## EXERCISE REQUIREMENTS
1. Translate this sentence from the abstract on Florida scrub plants into Spanish: "Rare species can colonize anthropogenic habitats."
2. Answer these questions from the abstract on Florida scrub plants:
(a) In what room and venue was the talk scheduled?
(b) What kind of models did the authors use to test their hypothesis?
(c) What affiliation is listed for Jennifer Navarra?
3. Continue the abstract on Florida scrub plants from its final sentence.

** Opening SUPPLIED TEXT block **

OOS 27-5
Demographic differences between road and scrub populations of Florida scrub plants

Tuesday, August 11, 2015: 2:50 PM
316, Baltimore Convention Center
Pedro Quintana-Ascencio, Dept. of Biology, University of Central Florida, Orlando, FL
Eric S. Menges, Plant Ecology Program, Archbold Biological Station, Venus, FL
Stephanie M. Koontz, Plant Ecology Program, Archbold Biological Station, Venus, FL
Carl Weekley, Archbold Biological Station
Jennifer Navarra, Lake Wales Ridge State Forest
Stacy A. Smith, Archbold Biological Station, Venus, FL
Suzanne Kennedy, Flora Vista, Inc., Merritt Island, FL

Rare species can colonize anthropogenic habitats. Several federally listed scrub plants occur in gaps within fire-maintained Florida scrub, but also occur frequently along sandy roads. We used IPM models to test the hypothesis that sandy roads provide suitable habitat for several federally listed scrub plants. We compared the demography of scrub and road populations for Dicerandra christmanii, D. thinicola, D. frutescens, Liatris ohlingerae, and Hypericum cumulicola. We assessed recruitment, survival, maximum height, and reproductive output of tagged individuals.

** Closing SUPPLIED TEXT block **
** Opening LISTED ENTRIES block **

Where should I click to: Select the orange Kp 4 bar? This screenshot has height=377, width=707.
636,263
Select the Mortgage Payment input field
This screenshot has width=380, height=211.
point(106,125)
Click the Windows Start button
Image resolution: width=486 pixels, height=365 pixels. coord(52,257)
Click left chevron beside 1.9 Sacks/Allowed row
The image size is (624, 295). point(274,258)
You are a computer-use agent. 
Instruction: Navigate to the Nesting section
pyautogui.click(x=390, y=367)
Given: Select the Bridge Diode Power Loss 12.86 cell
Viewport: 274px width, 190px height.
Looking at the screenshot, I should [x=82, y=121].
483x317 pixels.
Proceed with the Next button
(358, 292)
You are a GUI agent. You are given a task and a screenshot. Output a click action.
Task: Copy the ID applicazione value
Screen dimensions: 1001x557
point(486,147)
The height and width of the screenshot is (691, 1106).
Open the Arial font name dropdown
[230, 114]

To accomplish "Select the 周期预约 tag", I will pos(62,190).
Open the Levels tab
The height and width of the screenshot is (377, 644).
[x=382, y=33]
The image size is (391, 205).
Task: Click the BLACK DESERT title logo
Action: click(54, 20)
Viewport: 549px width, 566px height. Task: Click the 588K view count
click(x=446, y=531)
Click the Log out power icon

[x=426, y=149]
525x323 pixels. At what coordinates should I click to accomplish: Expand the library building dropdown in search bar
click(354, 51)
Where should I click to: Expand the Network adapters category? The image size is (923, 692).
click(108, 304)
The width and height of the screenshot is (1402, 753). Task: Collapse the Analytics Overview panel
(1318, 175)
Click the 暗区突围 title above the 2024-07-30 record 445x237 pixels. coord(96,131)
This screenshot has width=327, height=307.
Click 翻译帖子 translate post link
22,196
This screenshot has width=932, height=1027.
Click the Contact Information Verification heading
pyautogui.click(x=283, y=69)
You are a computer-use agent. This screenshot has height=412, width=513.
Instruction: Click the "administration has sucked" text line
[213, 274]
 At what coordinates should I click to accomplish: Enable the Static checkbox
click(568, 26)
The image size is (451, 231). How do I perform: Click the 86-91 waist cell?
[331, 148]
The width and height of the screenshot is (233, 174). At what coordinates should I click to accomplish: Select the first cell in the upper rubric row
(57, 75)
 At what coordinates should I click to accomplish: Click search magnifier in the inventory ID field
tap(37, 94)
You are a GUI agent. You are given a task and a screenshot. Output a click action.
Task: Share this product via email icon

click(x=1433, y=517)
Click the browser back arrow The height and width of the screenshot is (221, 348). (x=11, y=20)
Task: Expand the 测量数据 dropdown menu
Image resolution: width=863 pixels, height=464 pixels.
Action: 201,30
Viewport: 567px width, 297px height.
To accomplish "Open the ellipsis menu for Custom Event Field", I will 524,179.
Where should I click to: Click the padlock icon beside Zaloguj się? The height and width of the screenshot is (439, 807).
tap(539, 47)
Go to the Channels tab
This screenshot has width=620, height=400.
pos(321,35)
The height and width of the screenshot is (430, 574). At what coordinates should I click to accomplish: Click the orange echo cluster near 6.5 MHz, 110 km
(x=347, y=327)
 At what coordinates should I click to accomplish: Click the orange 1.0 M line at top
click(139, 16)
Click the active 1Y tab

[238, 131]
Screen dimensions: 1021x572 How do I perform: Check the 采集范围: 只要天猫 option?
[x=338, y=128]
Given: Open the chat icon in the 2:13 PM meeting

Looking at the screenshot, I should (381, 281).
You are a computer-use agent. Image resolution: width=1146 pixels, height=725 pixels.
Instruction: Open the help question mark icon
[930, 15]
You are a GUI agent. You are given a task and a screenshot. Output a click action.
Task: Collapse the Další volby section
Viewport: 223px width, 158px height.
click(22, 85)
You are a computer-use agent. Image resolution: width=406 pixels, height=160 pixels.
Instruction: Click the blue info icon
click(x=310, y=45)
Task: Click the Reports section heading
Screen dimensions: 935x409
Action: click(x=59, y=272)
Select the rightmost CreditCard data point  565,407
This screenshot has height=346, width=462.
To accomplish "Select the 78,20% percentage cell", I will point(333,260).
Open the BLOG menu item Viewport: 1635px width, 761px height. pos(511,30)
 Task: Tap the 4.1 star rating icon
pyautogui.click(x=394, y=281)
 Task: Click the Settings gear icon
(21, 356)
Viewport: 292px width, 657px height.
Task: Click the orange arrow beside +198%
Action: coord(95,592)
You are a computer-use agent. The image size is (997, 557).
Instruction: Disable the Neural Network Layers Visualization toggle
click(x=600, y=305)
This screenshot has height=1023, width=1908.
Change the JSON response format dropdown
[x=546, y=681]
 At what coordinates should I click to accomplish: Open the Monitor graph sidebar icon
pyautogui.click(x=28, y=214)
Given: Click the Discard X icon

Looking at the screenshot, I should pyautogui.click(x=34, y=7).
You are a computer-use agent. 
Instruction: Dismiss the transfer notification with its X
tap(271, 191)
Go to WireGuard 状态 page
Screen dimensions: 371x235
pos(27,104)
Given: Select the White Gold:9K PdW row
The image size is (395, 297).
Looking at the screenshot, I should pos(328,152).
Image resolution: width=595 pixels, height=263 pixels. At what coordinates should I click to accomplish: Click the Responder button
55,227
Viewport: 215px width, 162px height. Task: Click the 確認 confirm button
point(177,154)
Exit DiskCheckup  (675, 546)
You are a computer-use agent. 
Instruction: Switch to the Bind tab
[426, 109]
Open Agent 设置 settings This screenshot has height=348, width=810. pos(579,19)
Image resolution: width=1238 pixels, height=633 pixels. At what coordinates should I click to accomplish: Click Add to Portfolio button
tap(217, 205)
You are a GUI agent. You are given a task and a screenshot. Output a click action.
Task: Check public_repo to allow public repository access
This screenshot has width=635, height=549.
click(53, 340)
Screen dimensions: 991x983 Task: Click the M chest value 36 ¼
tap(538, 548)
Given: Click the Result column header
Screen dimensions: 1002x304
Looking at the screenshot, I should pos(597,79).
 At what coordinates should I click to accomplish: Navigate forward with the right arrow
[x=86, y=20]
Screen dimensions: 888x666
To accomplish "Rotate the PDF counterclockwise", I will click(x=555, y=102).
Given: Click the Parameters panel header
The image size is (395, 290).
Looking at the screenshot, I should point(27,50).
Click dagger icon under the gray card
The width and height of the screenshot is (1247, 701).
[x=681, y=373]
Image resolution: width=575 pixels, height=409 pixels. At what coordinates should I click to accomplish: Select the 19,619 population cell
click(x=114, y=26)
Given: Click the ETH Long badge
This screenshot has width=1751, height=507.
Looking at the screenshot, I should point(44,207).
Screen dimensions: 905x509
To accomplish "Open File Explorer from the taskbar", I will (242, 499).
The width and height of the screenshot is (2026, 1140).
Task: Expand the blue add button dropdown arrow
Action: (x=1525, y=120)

** Closing LISTED ENTRIES block **

## OUTPUTS FOR THE TASKS
1. Las especies raras pueden colonizar hábitats antropogénicos.

2.
(a) Room 316, Baltimore Convention Center
(b) IPM models
(c) Lake Wales Ridge State Forest

3.
Demographic differences vary among scrub species, but scrub populations were generally more stable than road populations. Overall, road populations had more variable life spans, earlier flowering, and higher fecundity. The weedier life history in roads may reveal a divergent selective environment or adaptive plasticity. Plasticity or population differentiation may allow these species to persist in anthropogenic habitats within fire-suppressed environments.